Task Background: This assignment involves solving problems by using various discrete techniques to model the problems at hand. Quite often, these models form the foundations for writing computer programming code that automate the tasks. To carry out these tasks effectively, a working knowledge of sets, relations, graphs, finite automata structures and Grammars is necessary.
Part I: Set Theory

Look up a roulette wheel diagram. The following sets are defined:

A = the set of red numbers
B = the set of black numbers
C = the set of green numbers
D = the set of even numbers
E = the set of odd numbers
F = {1,2,3,4,5,6,7,8,9,10,11,12}
From these, determine each of the following:

A∪B
A∩D
B∩C
C∪E
B∩F
E∩F
Part II: Relations, Functions, and Sequences

The implementation of the program that runs the game involves testing. One of the necessary tests is to see if the simulated spins are random.
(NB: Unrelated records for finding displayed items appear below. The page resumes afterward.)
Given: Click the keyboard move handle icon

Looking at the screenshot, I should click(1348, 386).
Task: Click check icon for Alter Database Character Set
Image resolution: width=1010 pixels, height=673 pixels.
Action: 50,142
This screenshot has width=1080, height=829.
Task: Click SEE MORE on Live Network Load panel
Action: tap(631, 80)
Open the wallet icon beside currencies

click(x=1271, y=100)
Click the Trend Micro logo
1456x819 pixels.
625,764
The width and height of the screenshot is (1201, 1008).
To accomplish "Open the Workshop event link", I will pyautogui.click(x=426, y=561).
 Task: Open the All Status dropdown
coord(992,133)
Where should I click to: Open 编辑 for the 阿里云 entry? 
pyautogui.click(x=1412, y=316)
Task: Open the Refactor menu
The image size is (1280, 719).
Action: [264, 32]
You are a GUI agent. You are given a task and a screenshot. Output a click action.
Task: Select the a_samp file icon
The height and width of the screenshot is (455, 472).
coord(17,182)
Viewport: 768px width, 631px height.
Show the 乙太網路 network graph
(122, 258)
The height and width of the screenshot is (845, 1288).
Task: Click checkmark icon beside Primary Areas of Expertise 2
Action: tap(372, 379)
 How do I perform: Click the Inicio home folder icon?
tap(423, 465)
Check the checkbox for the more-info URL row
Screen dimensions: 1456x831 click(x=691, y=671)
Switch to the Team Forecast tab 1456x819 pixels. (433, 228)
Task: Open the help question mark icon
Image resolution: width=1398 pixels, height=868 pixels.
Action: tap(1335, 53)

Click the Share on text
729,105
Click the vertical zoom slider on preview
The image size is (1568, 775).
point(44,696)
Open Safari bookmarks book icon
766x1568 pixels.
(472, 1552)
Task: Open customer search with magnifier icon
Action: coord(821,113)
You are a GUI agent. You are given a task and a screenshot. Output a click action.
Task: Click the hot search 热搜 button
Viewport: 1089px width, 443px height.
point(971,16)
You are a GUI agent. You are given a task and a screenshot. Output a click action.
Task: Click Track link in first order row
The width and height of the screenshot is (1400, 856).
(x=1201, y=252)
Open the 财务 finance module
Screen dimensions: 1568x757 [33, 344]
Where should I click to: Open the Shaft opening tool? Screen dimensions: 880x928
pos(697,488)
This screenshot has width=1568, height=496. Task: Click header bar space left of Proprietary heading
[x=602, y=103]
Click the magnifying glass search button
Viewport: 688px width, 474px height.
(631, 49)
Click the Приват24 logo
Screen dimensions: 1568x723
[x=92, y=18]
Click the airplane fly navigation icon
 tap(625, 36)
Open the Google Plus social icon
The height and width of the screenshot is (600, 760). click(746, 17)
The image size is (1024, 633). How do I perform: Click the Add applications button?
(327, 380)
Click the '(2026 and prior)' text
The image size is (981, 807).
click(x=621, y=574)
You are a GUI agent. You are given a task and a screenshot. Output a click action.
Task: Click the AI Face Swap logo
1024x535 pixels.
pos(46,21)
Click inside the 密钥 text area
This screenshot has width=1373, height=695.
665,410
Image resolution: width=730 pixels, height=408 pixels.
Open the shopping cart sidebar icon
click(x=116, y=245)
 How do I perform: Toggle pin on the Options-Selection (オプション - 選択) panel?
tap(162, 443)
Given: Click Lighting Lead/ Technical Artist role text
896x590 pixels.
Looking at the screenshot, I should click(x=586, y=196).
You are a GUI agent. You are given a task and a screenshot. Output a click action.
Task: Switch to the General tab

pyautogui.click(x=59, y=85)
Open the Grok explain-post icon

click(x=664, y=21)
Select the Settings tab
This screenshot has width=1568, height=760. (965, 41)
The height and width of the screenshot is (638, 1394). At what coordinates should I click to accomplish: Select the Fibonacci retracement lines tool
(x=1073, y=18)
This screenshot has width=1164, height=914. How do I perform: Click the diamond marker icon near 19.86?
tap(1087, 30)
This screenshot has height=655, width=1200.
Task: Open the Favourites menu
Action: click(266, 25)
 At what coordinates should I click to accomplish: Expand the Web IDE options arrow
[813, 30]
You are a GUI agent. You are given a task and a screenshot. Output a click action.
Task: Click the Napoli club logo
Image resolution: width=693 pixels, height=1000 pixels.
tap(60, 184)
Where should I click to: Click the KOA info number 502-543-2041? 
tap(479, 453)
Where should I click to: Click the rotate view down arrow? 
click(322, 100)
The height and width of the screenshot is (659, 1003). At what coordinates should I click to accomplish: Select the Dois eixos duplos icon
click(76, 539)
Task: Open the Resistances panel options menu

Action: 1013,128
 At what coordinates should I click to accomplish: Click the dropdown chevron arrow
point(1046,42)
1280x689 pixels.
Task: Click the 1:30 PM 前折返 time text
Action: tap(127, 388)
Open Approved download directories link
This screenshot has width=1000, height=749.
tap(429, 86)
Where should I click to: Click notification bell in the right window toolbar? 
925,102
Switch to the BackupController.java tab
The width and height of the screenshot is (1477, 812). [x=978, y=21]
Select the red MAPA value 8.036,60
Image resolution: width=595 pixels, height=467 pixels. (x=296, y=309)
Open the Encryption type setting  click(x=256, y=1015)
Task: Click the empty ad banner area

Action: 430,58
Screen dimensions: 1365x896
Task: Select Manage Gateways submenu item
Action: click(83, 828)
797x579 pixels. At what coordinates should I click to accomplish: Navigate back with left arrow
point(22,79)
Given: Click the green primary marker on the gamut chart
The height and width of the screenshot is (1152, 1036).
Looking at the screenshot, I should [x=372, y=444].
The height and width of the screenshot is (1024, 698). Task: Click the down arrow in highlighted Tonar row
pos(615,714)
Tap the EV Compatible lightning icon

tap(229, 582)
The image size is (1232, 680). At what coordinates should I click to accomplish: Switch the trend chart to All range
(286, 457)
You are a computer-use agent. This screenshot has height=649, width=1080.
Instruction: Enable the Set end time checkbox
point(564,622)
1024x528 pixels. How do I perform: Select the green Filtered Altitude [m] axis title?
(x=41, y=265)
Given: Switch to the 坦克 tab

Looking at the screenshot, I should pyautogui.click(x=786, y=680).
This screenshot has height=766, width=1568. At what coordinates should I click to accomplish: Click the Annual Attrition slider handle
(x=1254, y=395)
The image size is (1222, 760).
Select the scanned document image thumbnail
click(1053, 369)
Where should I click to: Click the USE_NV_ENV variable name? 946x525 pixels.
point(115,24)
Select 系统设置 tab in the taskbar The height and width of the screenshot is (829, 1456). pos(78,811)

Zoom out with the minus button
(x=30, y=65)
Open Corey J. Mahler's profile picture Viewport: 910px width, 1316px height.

Create an n-ary relation, in table form, that depicts possible results of 10 trials of the game. Include the following results of the game:

Number
Color
Odd or even (note: 0 and 00 are considered neither even nor odd.)
Also include a primary key. What is the value of n in this n-ary relation?

Part III: Graphs and Trees

Create a tree that models the following scenario. A player decides to play a maximum of 4 times, betting on red each time. The player will quit after losing twice. In the tree, any possible last plays will be an ending point of the tree. Branches of the tree should…...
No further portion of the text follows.